| Task to complete |
Your task is to quote the records from their first line through the line containing "Given: Edit Owners using the pencil icon", with nothing added or left out.

+++ Working data +++

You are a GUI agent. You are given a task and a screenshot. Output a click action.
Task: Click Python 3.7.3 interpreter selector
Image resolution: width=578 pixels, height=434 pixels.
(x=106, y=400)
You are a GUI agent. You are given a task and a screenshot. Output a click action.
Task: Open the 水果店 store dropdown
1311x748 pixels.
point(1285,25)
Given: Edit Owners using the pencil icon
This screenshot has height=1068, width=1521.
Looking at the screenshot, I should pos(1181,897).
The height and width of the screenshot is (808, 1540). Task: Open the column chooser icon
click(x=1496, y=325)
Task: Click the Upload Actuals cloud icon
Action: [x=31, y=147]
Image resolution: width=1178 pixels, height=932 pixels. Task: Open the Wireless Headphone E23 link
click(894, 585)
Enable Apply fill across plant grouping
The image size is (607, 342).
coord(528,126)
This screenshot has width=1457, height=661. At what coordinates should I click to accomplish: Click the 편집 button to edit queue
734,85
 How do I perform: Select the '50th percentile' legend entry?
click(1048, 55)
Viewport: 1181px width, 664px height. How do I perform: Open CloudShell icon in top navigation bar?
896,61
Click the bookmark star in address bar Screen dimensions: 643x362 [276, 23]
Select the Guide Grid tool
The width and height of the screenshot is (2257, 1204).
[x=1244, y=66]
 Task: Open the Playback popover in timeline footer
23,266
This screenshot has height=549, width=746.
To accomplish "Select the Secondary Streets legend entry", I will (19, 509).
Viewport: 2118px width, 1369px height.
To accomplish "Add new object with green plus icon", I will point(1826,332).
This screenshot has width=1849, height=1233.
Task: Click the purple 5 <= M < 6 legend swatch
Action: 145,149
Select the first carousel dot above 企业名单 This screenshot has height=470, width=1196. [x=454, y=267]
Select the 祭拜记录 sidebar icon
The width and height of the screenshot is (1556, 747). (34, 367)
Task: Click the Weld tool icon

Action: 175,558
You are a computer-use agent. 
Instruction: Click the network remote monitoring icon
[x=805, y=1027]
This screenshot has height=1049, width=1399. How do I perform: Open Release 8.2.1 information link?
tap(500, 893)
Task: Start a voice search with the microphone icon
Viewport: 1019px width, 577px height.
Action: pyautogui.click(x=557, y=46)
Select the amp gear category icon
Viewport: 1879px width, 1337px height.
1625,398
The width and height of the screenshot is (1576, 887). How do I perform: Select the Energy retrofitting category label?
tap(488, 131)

+++

| Solution for this exercise |
You are a GUI agent. You are given a task and a screenshot. Output a click action.
Task: Click Python 3.7.3 interpreter selector
Image resolution: width=578 pixels, height=434 pixels.
(x=106, y=400)
You are a GUI agent. You are given a task and a screenshot. Output a click action.
Task: Open the 水果店 store dropdown
1311x748 pixels.
point(1285,25)
Given: Edit Owners using the pencil icon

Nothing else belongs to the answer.